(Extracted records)
====

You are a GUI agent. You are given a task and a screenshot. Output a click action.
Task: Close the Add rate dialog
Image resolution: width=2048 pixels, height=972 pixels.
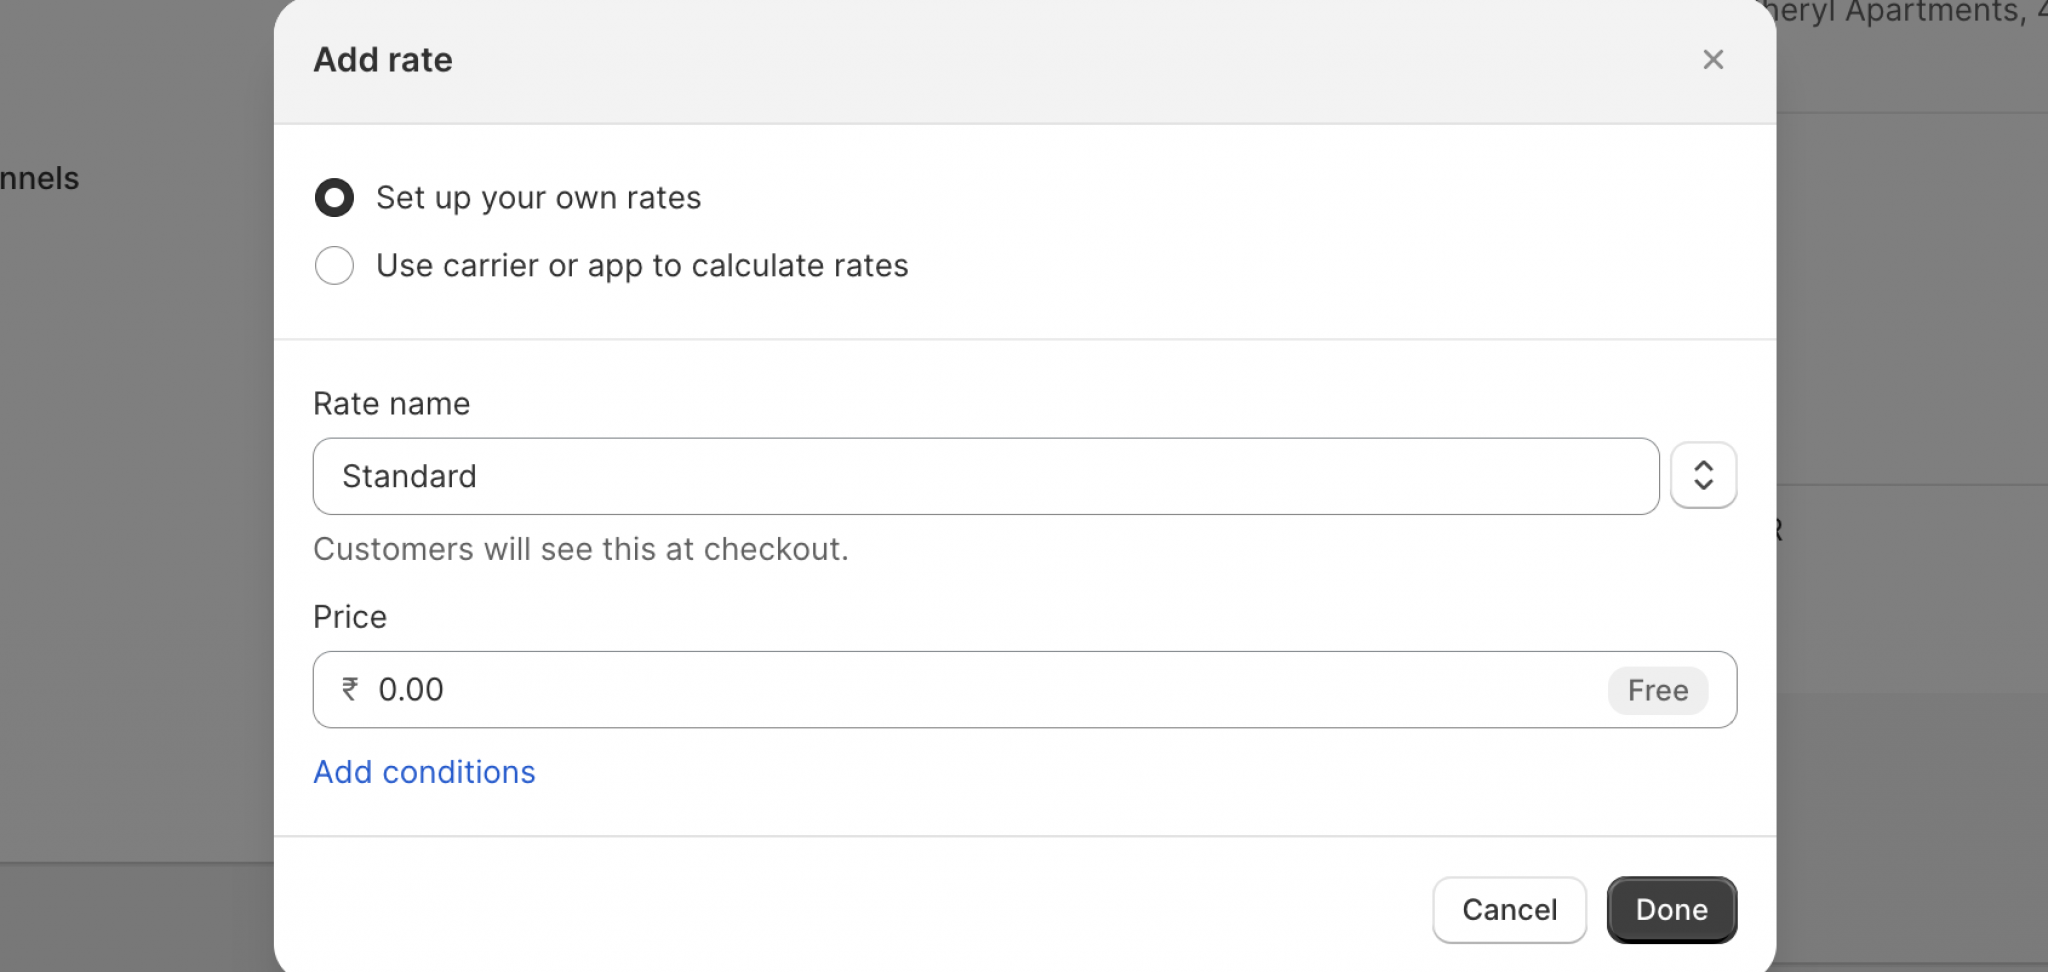1712,60
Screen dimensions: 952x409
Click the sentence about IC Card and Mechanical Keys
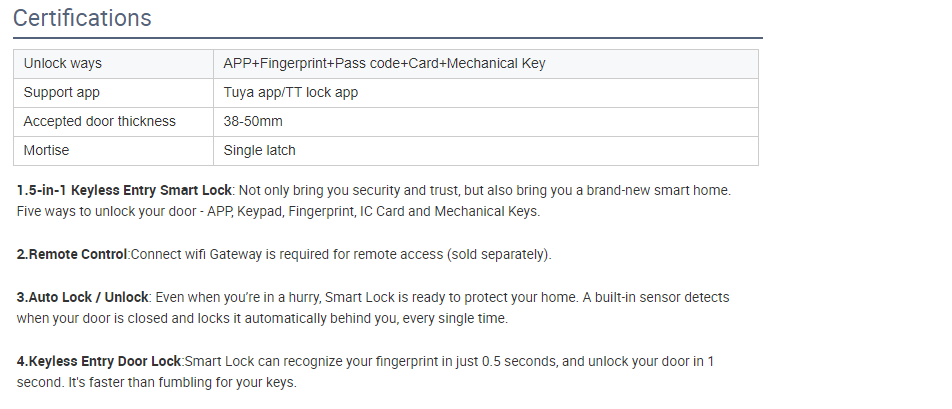[x=278, y=212]
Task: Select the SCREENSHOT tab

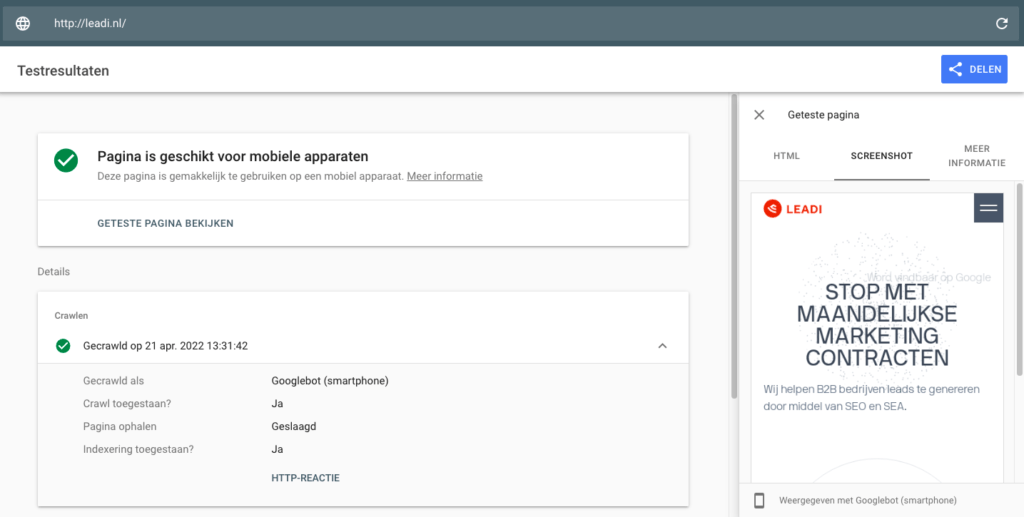Action: (x=881, y=156)
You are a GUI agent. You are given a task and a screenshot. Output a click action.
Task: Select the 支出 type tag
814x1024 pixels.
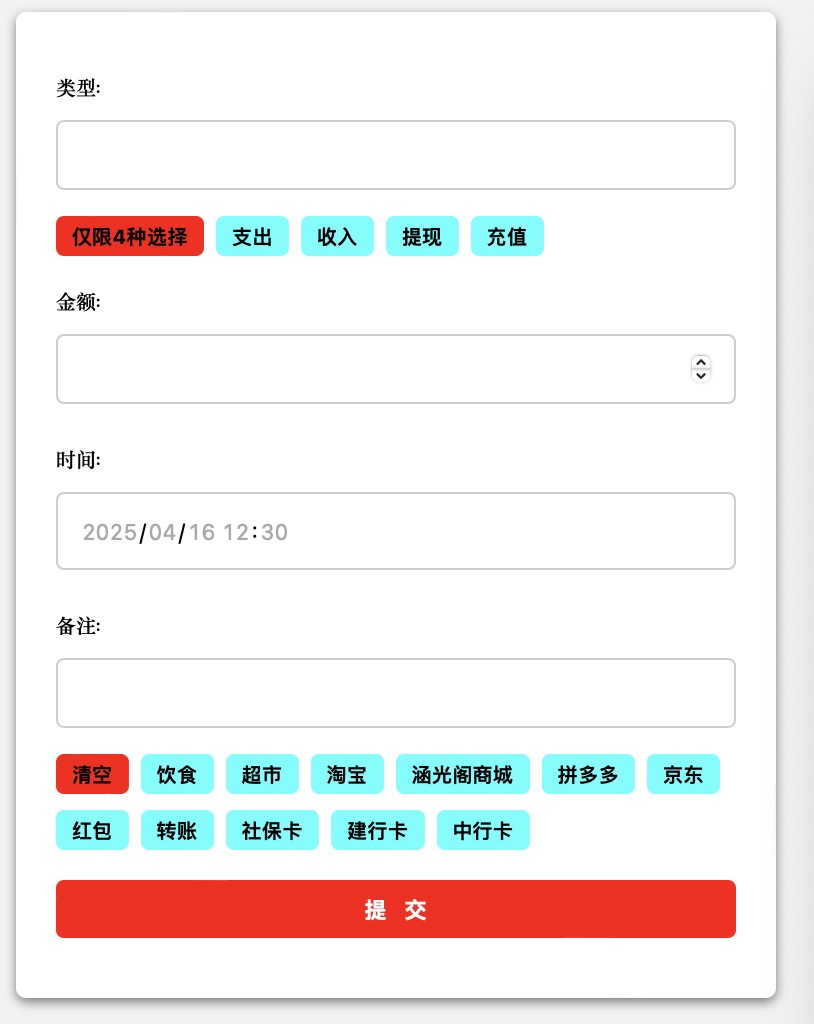(x=252, y=237)
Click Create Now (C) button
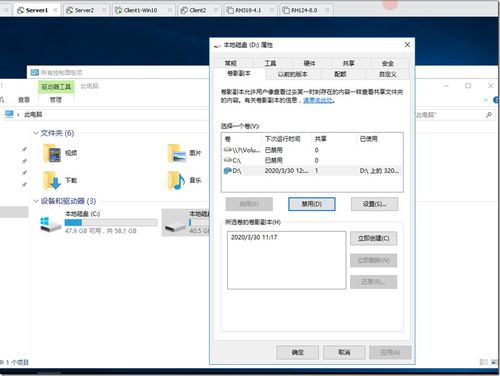Screen dimensions: 500x376 [373, 238]
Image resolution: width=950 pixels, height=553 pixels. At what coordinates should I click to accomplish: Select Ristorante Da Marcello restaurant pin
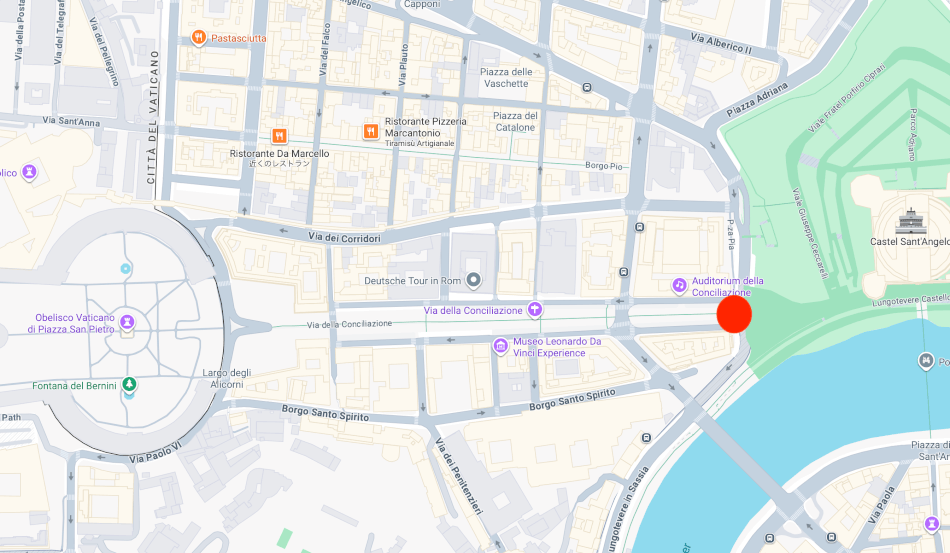pyautogui.click(x=279, y=136)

====

* _WORK ORDER_
Return, exactly as they stand, all of the lines above, but not the pictures.

* _EXERCISE ANSWER_
You are a GUI agent. You are given a task and a screenshot. Output a click action.
Task: Close the Add rate dialog
Image resolution: width=2048 pixels, height=972 pixels.
1712,60
Screen dimensions: 952x409
Click the sentence about IC Card and Mechanical Keys
[x=278, y=212]
Task: Select the SCREENSHOT tab

Action: (x=881, y=156)
You are a GUI agent. You are given a task and a screenshot. Output a click action.
Task: Select the 支出 type tag
814x1024 pixels.
(x=252, y=237)
Click Create Now (C) button
Screen dimensions: 500x376 [373, 238]
Image resolution: width=950 pixels, height=553 pixels. At what coordinates should I click to accomplish: Select Ristorante Da Marcello restaurant pin
pyautogui.click(x=279, y=136)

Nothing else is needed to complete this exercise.